I ran across this blog post from Modern Healthcare which brilliantly encapsulates the why part of the answer for the question of why applying market-based principals is not a panacea that will cure all of our healthcare problems. It’s not news that the cost of healthcare is skyrocketing, even after the implementation of the Affordable Care Act and other related reforms. It’s also not a surprise that a large number of people are increasingly being priced out of the healthcare market, especially in Kansas and other states where the decision was made not to expand access to Medicare as part of ACA reforms.

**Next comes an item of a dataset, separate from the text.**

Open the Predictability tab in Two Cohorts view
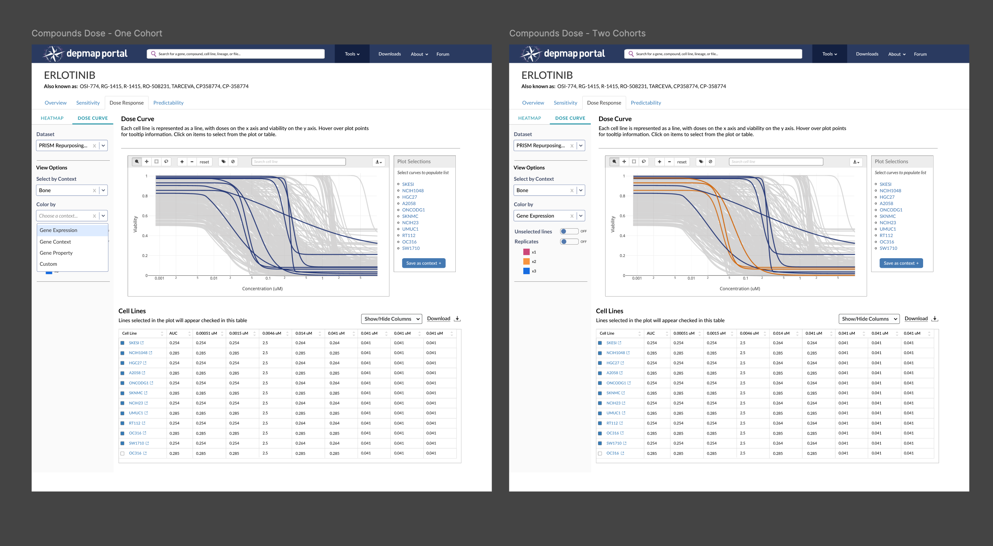The image size is (993, 546). coord(645,103)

In a nutshell, the reason that a market-based approach cannot resolve healthcare’s issues is that healthcare does not function like a normal market, and moreover it cannot function like one. In a normal market, if the product/service is substandard, or too expensive, or otherwise undesirable then a consumer can choose to “vote with their feet” and walk away from it. Don’t want want to buy the cheap TV with horrible reviews and a tendency to start fires at the cost of three times what you can spend for a good, quality TV? Then don’t buy it. It is a basic economic principal that is reasonable, easy to understand and a key factor in keeping the market competitive and prices and quality reasonable.
But healthcare does not function like that, simply because you cannot choose not to get healthcare; you cannot choose to get sick or get into a car wreck or even shot in your own workplace. Sure, you can choose to do things like not see your primary care physician for annual check ups and you can even choose not to see them for more serious problems like diabetes or heart disease. But when you go into hypoglycemic shock or have a heart attack, especially if it’s a public place, you cannot tell them “Don’t take me to the hospital!” especially when you are unconscious. They will take you to the hospital, and you will be treated, or at least stabilized. This means you will use the healthcare system and incur those health care costs, regardless of whether you agree with the system or your ability to pay for those costs.

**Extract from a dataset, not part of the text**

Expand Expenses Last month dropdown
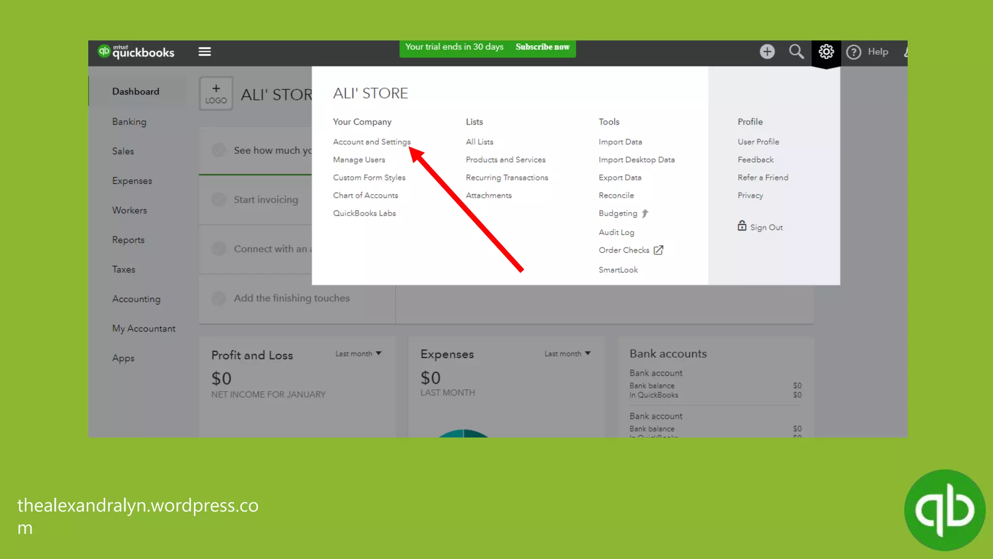 click(x=567, y=354)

In economics, this scenario is referred to as a excluding free riders. In order to keep costs low for everyone, as many free riders as possible need to be excluded from the service, either by preventing them from accessing it or by turning them into paying customers. If you cannot exclude the people who will use the resources without paying for it, costs quickly spiral out of control as the payers are required to pay more than they should simply to cover those who don’t pay. The reality is that laws on the books require hospitals stabilize patients who come to them, regardless of their ability to pay. In addition, when faced with a health crisis and eminent death, even the staunchest individualist will change their mind and allow the healthcare system to save them. It’s human nature.
The blog explains why other aspects of consumerism cannot fix healthcare. For example the paradox of employers offering high-deductible plans with Health Savings Accounts in order to help counter the deductible at a time when wages have been stagnating since the 1980’s and thus people can’t afford to put money into the HSA. It’s a great read!